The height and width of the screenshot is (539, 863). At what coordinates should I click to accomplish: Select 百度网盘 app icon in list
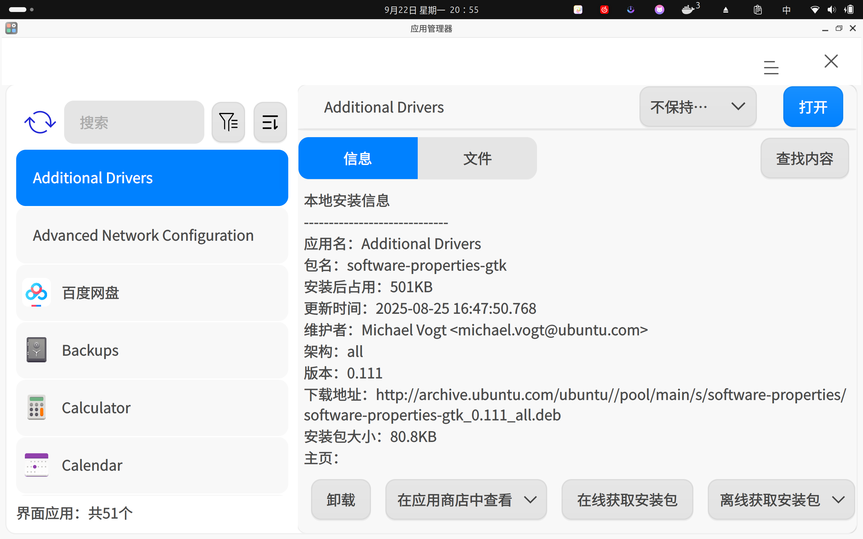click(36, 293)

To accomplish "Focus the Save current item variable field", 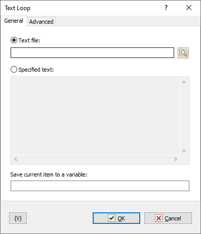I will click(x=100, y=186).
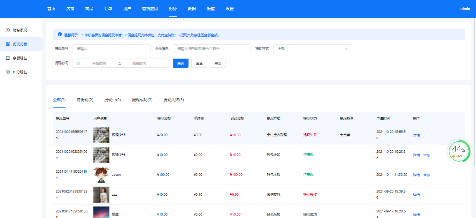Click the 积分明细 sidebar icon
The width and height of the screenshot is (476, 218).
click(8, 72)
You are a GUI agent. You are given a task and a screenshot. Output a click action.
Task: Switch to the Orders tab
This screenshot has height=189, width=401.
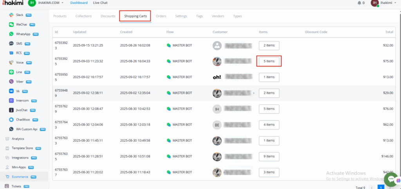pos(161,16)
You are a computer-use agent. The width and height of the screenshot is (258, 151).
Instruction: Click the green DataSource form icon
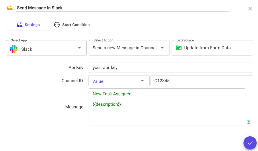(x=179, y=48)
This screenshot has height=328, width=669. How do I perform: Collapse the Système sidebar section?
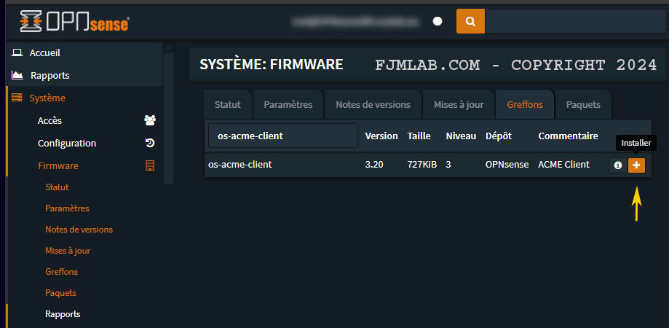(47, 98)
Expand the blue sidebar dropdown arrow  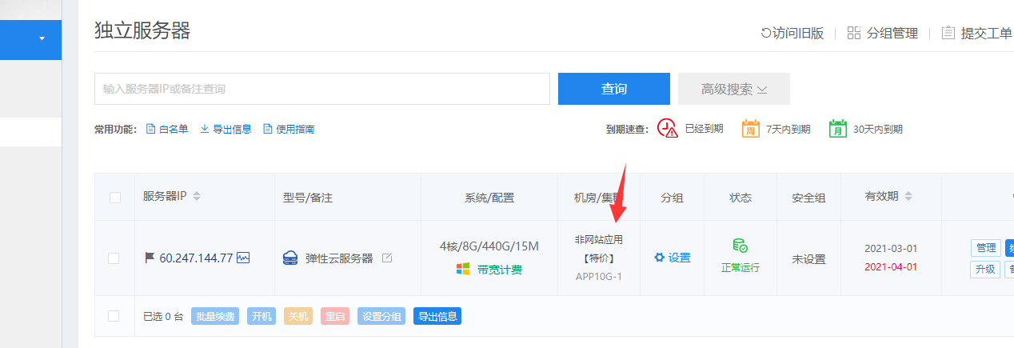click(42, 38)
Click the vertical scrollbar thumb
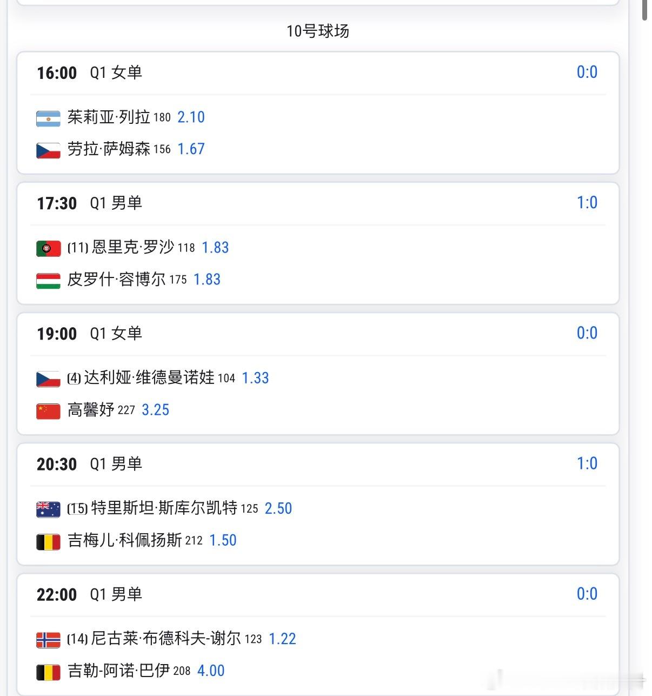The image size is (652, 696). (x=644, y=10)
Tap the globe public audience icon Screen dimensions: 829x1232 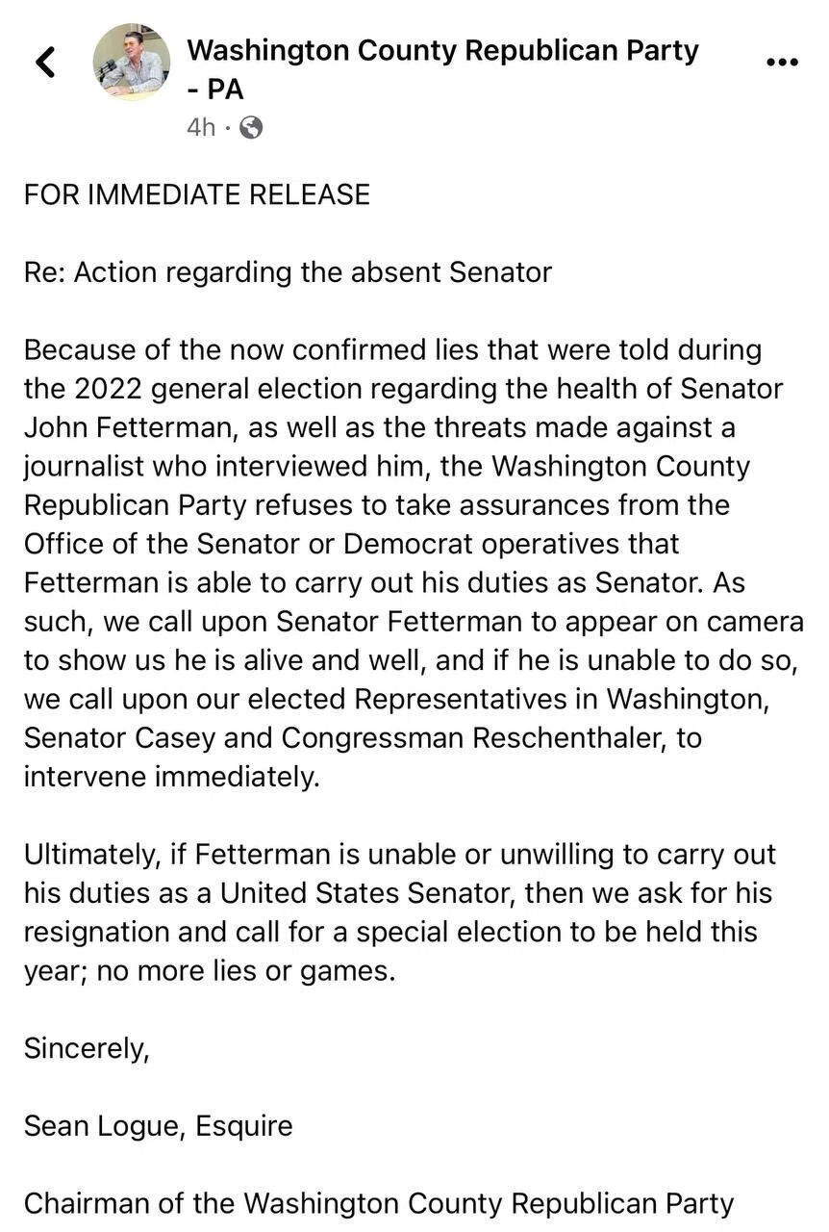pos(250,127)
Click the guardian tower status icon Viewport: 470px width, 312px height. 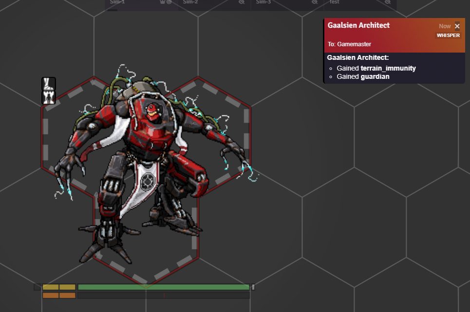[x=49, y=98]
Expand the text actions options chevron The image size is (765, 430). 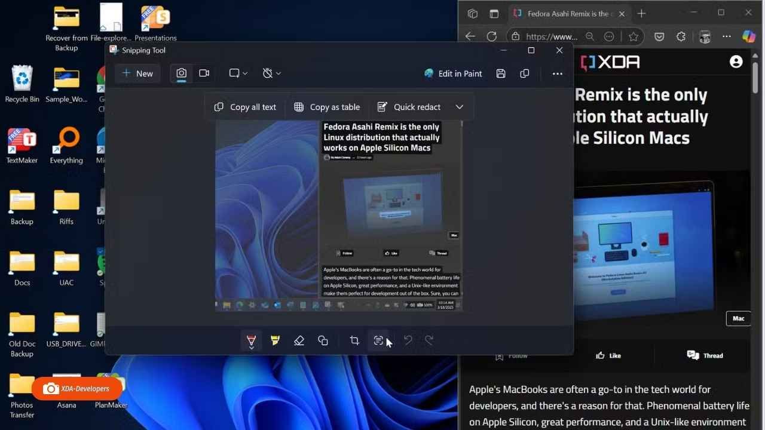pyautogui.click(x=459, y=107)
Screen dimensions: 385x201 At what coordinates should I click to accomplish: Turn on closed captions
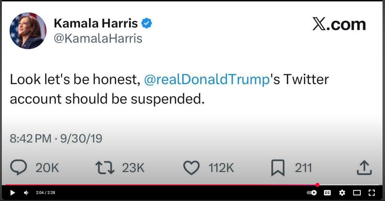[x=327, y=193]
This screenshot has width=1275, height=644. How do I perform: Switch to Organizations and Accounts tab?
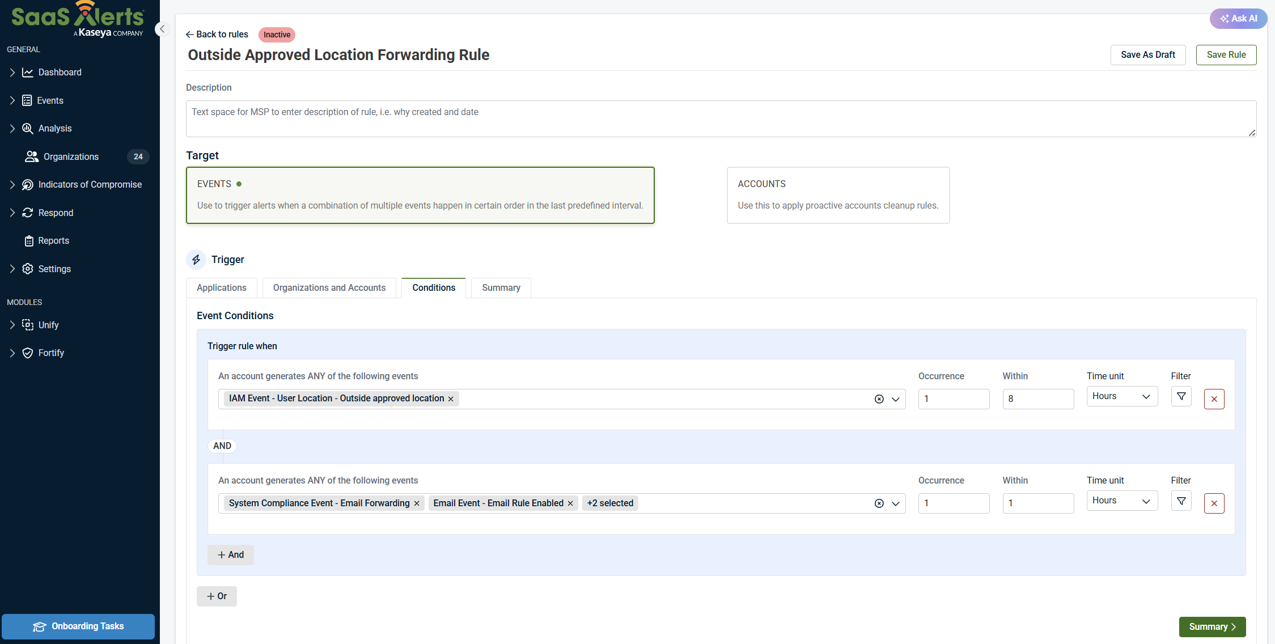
---*---
**Problem description**
Starting at the beginning of the data and going on through the line with "click(36, 293)", give those lines again with "app icon" replaced by "application icon", changing nothing else and leaving out the pictures.

**Solution for this task**
The height and width of the screenshot is (539, 863). At what coordinates should I click to accomplish: Select 百度网盘 application icon in list
click(36, 293)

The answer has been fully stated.